Stepwise evolution of pWBG753, pWBG715, and pWBG731. (A) Plasmid maps of sequenced plasmids pWBG753 and pWBG731 and map for the predicted sequence of pWBG715 (not to scale relative to each other). The outermost rings on each plasmid map indicate percent nucleotide identity to contigs from a BLASTN query of the de novo sequence assembly of WBG7565, which carries pWBG715b, against each plasmid sequence. The gray sectors indicate the pWBG753 backbone conserved on all three plasmids, the yellow region on pWBG753 represents the region replaced with the orange region on pWBG715, and the red sector indicates the pT181 region on pWBG715 that was replaced by the blue pWBG745-like conjugative plasmid on pWBG731. (B) Agarose electrophoresis of ClaI-digested pWBG731 (left) and pWBG715b (right) DNA. Fragment sizes for pWBG731 are indicated on the left, and recognizable corresponding fragments in the pWBG715 digest are indicated on the right.

FIG 5

Comparison of oriT sequences on pWBG749 family plasmids.
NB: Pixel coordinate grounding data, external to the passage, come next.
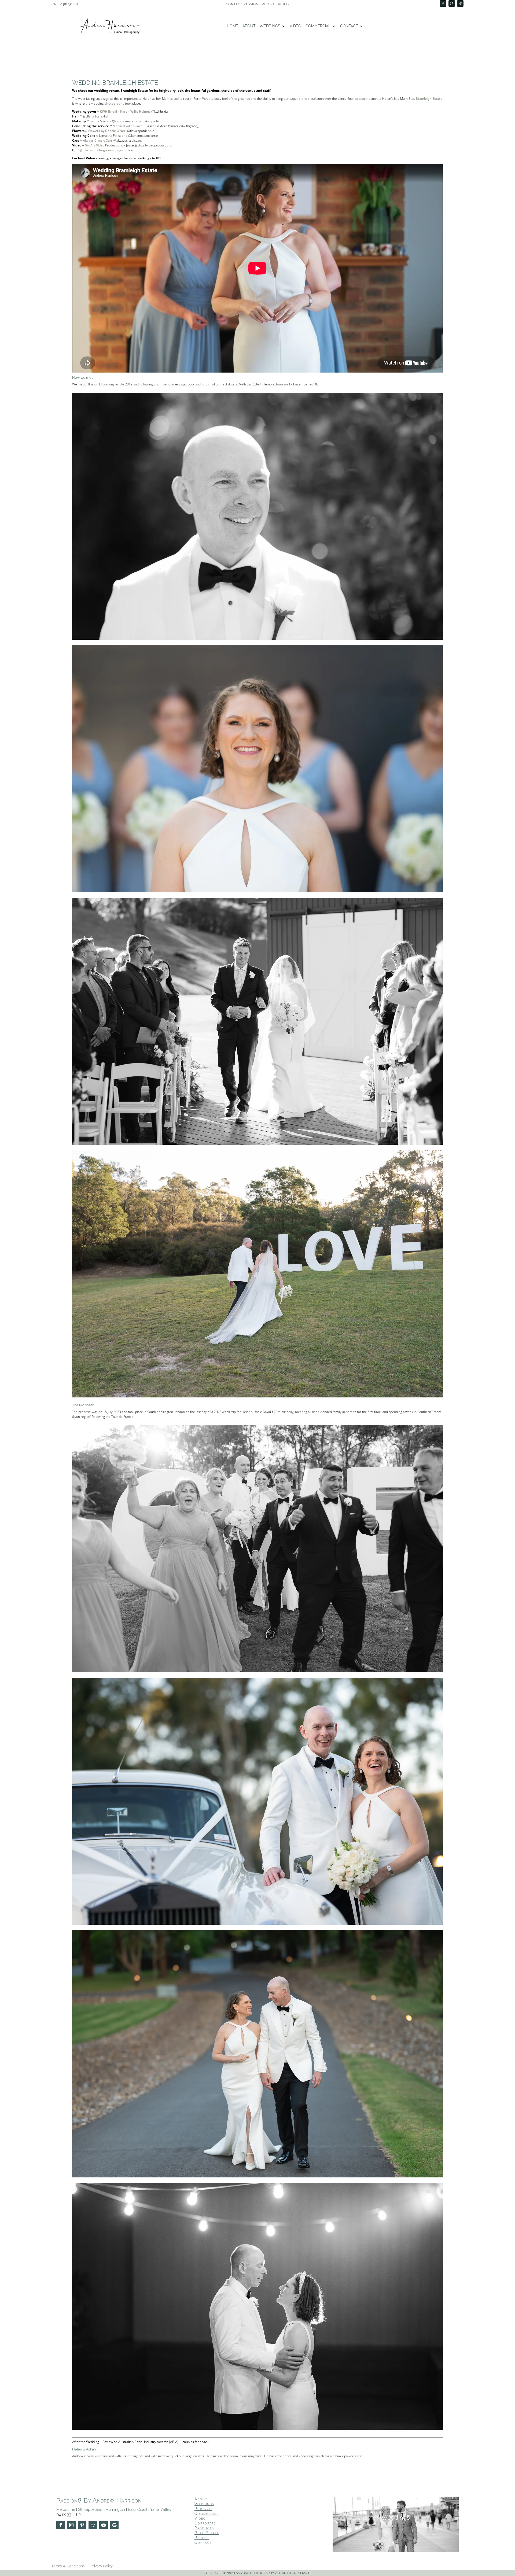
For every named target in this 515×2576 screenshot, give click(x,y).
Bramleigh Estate (429, 98)
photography (114, 103)
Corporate (205, 2523)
Shown is an alignment of the oriT sequences (excluding upstream AR1 to AR3 regions) on conjugative plasmids pWBG745, pWBG731, pC02, and pWBG749, along with oriT mimic sequences of subtypes OT49, OT45, and OTUNa present on pWBG762. Comparison of the IR2 regions reveals the similarity between the IR2 regions of the OT45 and OTUNa oriT sequences in contrast to the IR2 region of OT49 sequences.